▶ Stored records
##############################

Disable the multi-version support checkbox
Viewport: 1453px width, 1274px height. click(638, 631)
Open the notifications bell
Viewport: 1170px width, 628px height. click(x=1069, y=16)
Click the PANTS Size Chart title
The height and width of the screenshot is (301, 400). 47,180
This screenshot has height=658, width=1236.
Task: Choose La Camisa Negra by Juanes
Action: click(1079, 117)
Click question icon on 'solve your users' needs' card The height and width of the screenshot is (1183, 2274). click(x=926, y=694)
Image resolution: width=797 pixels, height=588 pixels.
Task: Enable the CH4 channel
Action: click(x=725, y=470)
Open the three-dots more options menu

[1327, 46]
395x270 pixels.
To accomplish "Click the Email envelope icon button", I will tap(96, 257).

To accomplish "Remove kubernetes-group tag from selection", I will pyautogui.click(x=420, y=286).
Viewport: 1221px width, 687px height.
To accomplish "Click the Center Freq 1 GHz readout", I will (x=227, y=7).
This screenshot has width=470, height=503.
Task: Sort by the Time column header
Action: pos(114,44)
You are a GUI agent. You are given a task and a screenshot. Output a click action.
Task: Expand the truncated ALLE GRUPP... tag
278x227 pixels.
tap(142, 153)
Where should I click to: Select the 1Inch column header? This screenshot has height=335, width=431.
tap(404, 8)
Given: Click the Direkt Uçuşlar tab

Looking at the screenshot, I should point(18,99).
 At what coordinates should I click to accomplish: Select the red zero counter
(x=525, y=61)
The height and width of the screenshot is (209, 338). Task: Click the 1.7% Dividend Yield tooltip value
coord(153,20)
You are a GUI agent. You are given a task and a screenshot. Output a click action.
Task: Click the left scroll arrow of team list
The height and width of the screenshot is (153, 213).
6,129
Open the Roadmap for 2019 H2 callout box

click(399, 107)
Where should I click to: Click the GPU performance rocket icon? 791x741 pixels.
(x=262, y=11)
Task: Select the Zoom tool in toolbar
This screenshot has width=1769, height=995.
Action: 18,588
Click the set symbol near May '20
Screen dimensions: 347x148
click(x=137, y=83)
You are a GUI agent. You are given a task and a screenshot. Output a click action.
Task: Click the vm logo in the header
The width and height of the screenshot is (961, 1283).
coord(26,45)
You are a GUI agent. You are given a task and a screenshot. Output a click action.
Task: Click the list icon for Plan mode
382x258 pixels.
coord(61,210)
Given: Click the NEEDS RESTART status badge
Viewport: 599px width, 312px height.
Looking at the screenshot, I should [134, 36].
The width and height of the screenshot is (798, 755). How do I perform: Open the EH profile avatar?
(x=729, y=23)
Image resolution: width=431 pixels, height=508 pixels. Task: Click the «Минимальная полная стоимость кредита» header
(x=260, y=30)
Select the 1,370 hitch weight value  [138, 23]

##############################

▶ Task to complete
List every line above that contains the word "Image".

▶ The result
Image resolution: width=797 pixels, height=588 pixels.
Image resolution: width=431 pixels, height=508 pixels. Task: Click the «Минимальная полная стоимость кредита» header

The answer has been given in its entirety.